Text shown:
- Opening Delimiter -

I go once in a while since it is about a 2 hours away. Smoking a trans or rear end or motor means renting a car to get home, get the truck, rent a trailer, go get the car onto the trailer and bring it back then send it for fixing since I don't have the facilities to do a rear end, trans or engine. I think we both know how much the shop loves to have your car sit there for the next month or two till the rebuilt item comes.
My problem is that most times I cut a corner on an item, it comes back to bite me in spades. Kinda why I came to the realization that if something is too cheap, say more than 20% under average I should walk unless there is a legit reason. I've had good and expensive, cheap and lousy, expensive and lousy but never good and cheap.
I don't know how much you know about drag racing. I run a 4:88 gear in the Dana rear. Your not driving the car to any track. I trailer the car everywhere. You make big power your are going to brake parts. Big dollar parts 2 I think your missing my point. If you have a lot of money to spend by all means do it buy the high dollar parts. But they brake 2. If this guy don't have big pockets and he just wants to have a nice streets car and he is not making big power. I see no need to buy a $ 900 converter when he don't have the money when he can get away with a $500 converter. Put the extra $400 somewhere else. I am not saying i'm right or wrong. Just like you have an opinion that's just mine.
Last edited by drag racer 9; Feb 2, 2016 at 01:56 PM.
I don't know how much you know about drag racing. I run a 4:88 gear in the Dana rear. Your not driving the car to any track. I trailer the car everywhere. You make big power your are going to brake parts. Big dollar parts 2 I think your missing my point. If you have a lot of money to spend by all means do it buy the high dollar parts. But they brake 2. If this guy don't have big pockets and he just wants to have a nice streets car and he is not making big power. I see no need to buy a $ 900 converter when he don't have the money when he can get away with a $500 converter. Put the extra $400 somewhere else. I am not saying i'm right or wrong. Just like you have an opinion that's just mine.

- Closing Delimiter -

(Items from a data source)
- Opening Delimiter -

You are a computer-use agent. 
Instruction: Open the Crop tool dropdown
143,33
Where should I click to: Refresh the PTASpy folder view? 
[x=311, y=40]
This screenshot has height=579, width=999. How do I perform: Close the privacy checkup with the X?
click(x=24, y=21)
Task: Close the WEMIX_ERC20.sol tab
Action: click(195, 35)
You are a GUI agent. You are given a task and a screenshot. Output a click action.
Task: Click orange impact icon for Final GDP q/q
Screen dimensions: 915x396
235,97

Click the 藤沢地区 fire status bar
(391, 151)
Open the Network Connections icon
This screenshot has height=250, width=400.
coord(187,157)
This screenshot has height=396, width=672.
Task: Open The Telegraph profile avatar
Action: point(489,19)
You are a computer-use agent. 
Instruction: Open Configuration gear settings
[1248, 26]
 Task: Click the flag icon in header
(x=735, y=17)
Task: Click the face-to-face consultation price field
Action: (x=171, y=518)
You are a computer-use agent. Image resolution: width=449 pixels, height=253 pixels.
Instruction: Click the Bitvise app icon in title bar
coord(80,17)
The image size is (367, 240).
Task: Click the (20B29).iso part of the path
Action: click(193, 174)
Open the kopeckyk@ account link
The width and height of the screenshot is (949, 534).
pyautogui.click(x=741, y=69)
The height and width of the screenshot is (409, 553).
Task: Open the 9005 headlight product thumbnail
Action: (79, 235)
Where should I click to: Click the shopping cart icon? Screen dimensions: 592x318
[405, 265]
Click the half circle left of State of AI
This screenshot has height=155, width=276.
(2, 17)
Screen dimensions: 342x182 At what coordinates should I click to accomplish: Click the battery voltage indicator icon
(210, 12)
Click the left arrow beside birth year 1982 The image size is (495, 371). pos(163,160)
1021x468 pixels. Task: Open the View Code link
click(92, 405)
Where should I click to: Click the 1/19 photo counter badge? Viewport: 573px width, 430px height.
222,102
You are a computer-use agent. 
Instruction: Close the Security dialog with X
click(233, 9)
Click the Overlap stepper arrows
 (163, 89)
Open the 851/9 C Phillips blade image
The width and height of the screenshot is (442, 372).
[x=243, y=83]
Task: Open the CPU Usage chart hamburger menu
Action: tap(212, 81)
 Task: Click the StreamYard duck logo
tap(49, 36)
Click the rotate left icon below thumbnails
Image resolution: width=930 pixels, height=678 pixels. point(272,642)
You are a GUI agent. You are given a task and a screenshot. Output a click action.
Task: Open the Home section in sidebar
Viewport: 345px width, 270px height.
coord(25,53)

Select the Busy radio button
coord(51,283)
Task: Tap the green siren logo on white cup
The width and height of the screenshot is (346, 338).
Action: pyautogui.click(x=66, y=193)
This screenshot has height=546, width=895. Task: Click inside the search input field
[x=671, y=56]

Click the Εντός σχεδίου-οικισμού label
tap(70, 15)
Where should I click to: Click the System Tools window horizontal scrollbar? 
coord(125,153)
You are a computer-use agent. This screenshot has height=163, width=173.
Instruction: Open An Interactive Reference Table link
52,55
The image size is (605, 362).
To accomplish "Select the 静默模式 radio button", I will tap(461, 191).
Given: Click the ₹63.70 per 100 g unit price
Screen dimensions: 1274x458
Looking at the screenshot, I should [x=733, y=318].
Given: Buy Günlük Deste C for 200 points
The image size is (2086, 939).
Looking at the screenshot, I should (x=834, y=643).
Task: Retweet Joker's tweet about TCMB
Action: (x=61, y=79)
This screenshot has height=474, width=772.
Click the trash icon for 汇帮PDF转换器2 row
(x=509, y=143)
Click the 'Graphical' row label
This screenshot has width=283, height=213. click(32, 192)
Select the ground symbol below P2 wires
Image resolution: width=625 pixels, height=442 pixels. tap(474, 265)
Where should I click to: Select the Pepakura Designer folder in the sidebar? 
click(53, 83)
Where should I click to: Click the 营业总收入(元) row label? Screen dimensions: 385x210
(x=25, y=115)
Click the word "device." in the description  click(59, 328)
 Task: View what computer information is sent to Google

- Closing Delimiter -

Problem: From the text on drag racing and car parts, extract the passage from "I go once in" up to and including "rebuilt item comes.", word for word.

Result of this task:
I go once in a while since it is about a 2 hours away. Smoking a trans or rear end or motor means renting a car to get home, get the truck, rent a trailer, go get the car onto the trailer and bring it back then send it for fixing since I don't have the facilities to do a rear end, trans or engine. I think we both know how much the shop loves to have your car sit there for the next month or two till the rebuilt item comes.